It has been three years since my wife found a lump (bump, knot, whatever). It felt like a small marble. Since we don’t eat marbles, she went to her OB-GYN.
One of the changes in the past twenty years is that women are switching from male OB-GYNs to female OB-GYNs. My wife was no exception. It wasn’t like she was creeped out by the male doctors, it is just her female OB-GYN doesn’t act like she invented science. Sometimes her male doctors gave the impression that they were the ALL POWERFUL OZ while her female doctor gives the impression that she just did really good on the SATs and here she is now, YAY!
A former leading OB-GYN in Georgia |
Photographic evidence of when Chevy Chase was funny |
My wife’s doctor came in, all smiles and hugs, as usual, until she felt the lump. Her countenance changed and she became very serious. Lori was sent for a diagnostic mammogram and it went all down hill from there.

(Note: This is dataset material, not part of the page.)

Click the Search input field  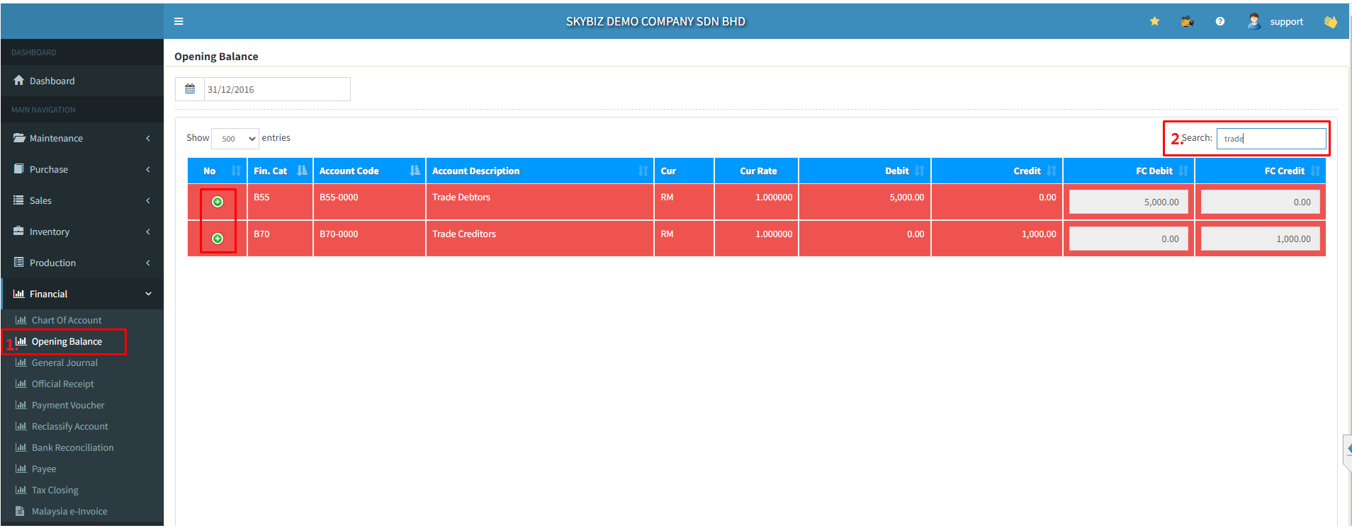[x=1271, y=139]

Soon we were hearing those dreaded words, “You have an Invasive Ductal Carcinoma”. You always hear about others having breast cancer. I was in medical insurance for years and paid a ton of breast cancer claims. Yet, I guess I was too stunned to realize what happens when breast cancer enters your life.
First, the cancer has to be removed. If the tumor is small, like my wife’s, this can be done with a lumpectomy. Of course, I had to be the shallow one and ask the question: What will it look like? The doctor said, “Well, it is going to be smaller.”

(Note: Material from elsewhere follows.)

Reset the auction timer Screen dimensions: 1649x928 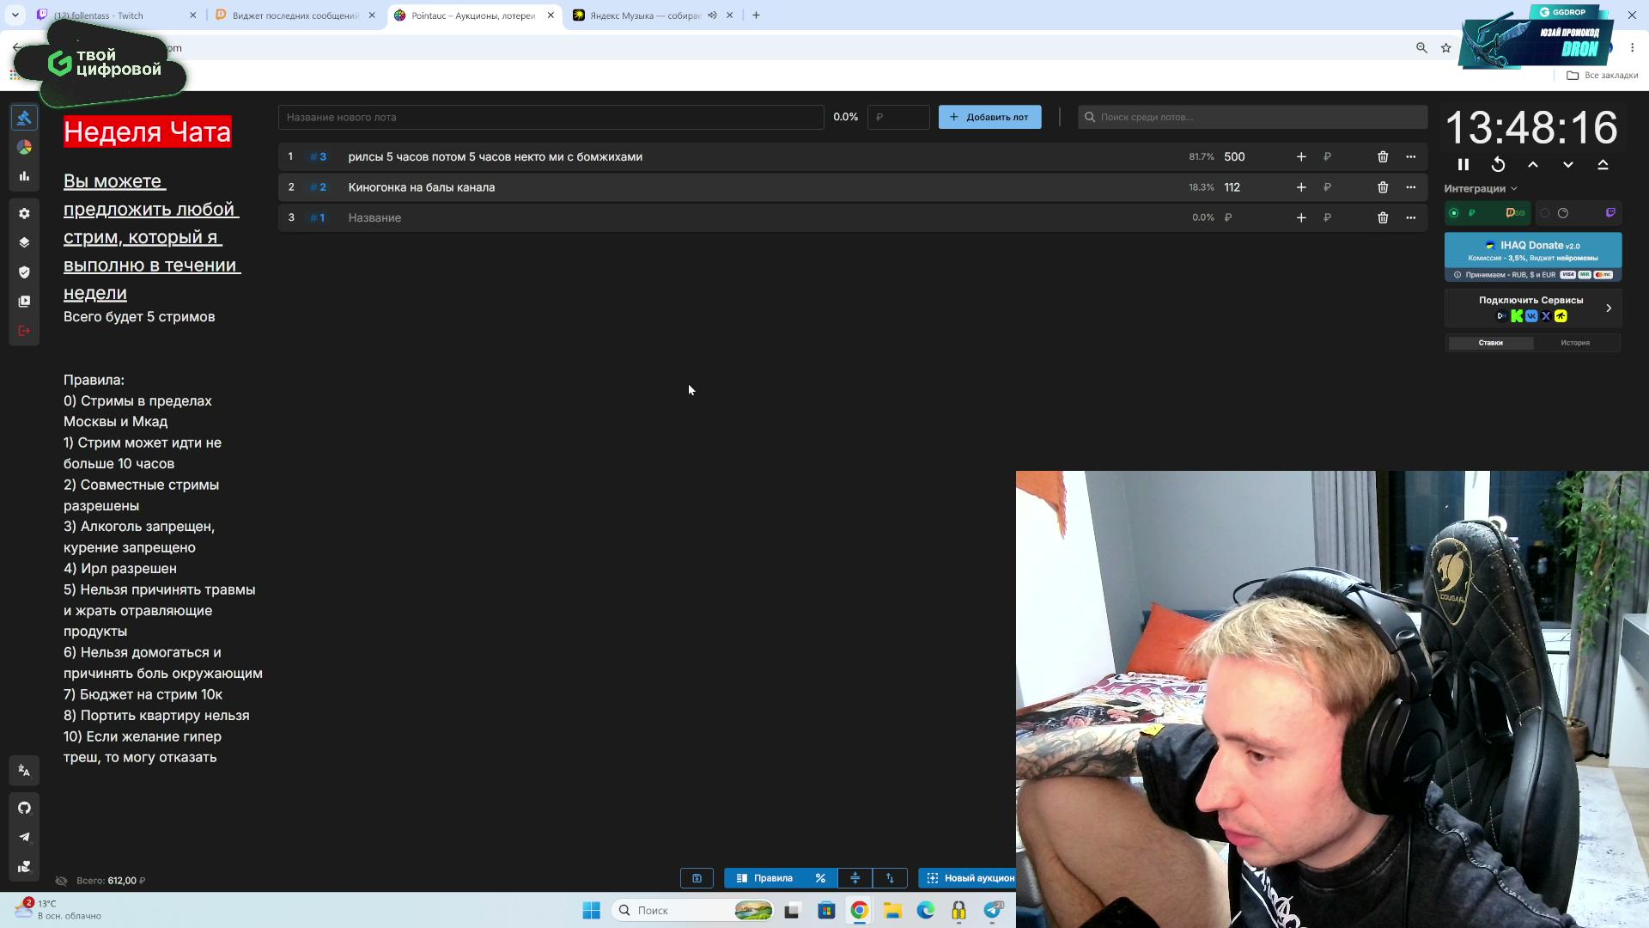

Without going into great detail, a lumpectomy looks like a shark bit your wife on the breast. There is a scar. The scar is deep. The Bad News: Your wife won’t be in Playboy anytime soon. The Good News: insurance pays for the plastic surgery to repair the breast back to its normal function
So a year after she finished her radiation treatment, we found ourselves in a plastic surgeon’s office going over possible strategies to repair her breast.
The surgeon walks in and he is everything that an average husband (particularly this one) is not: young, good looking, and smart. He begins his examination and it was odd watching another man gaze at your wife’s bare bosoms even if he is doing it clinically. (By the way, wouldn’t “Bare Bosoms” be a great name for a band?) Then he got out a tape measure and measured from point A to point B, if you catch my drift.
Soon, he gave us his recommendations. She could have a fat grafting procedure. This would take fat from another part of her body and put it into the scar of her breast, much like you would put dirt into a hole. This procedure would have to be done three to four times to be successful.
Or she could have implants. The cancer damaged one breast and made it a half a cup size smaller. They do not make “half a cup” implants. So, she would have to have implants on both sides for symmetry purposes, which would make her, um, quite a bit larger.
He left us alone, with a couple of implants in our hands like we were going to give them a test drive, to discuss the procedures. On one hand, the fat grafting procedure was recommended by her breast surgeon and is a little more natural. On the other hand, I could have a wife with big ones. Oh yeah, she wouldn’t have to go through multiple surgeries either.
Believe it or not, I didn’t plead for the implants. I’m not a big fan of the implant look. My wife is a little person and I’m not sure she could have carried the load without falling over. Plus, it was really her decision since it was her body. I definitely should be nominated for Husband of The Year.